Or, if you prefer Dylan on piano, the one at Pauline Davis Pavilion in Red Bluff, CA, USA on October 7, 2002.
― birdistheword, Thursday, 19 January 2023 01:32 (one year ago) link
great recordings thank you
― treeship., Thursday, 19 January 2023 01:44 (one year ago) link
i love that live album with the flute. budokan. that is my idiosyncratic favorite.
― treeship., Thursday, 19 January 2023 01:45 (one year ago) link
he appreciates the plasticity of his own songs and is essentially devoted to live performance. i love that.
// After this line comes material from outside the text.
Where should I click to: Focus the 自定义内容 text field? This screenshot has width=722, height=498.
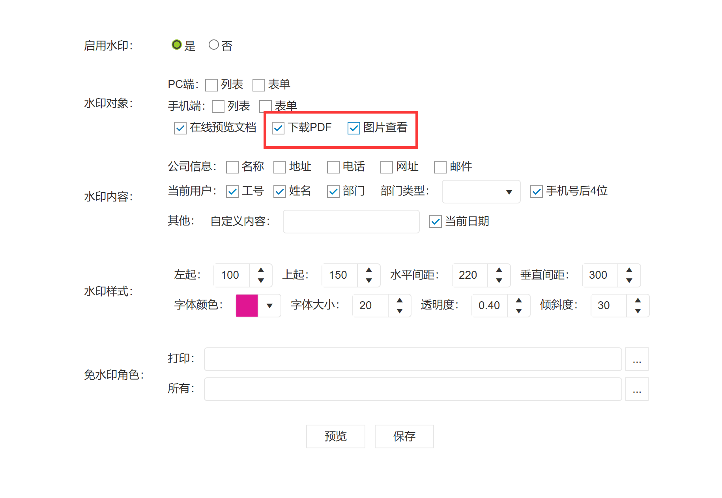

― treeship., Thursday, 19 January 2023 01:46 (one year ago) link
elsewhere on this site i have written about being at the 1999 show at tramps in new york, which was great (elvis costello was there and got on stage for an encore, singing 'i shall be released'). great audio from the soundboard. incredible version of Visions of Johanna. crowd VEWRY rowdy.
https://www.wolfgangs.com/music/bob-dylan/audio/20022342-814.html?tid=54412
https://www.boblinks.com/072699r.html
i'm sure i remember the flacs being available somewhere, or on youtube
― Tracer Hand, Thursday, 19 January 2023 10:16 (one year ago) link
Bizarre Bob Dylan melody -
https://www.youtube.com/watch?v=zBe8zZ0OKlk
Only actor/singer George Maharis is credited, but there's also folk duo Joe and Eddie, Dionne Warwick and the Animals (their classic line-up) doing a very not-like-the-Animals-at-all rendition of "It Ain't Me, Babe."
― birdistheword, Monday, 26 June 2023 16:40 (nine months ago) link
Enjoying “philosophy of modern song” and an accompanying playlist on YouTube.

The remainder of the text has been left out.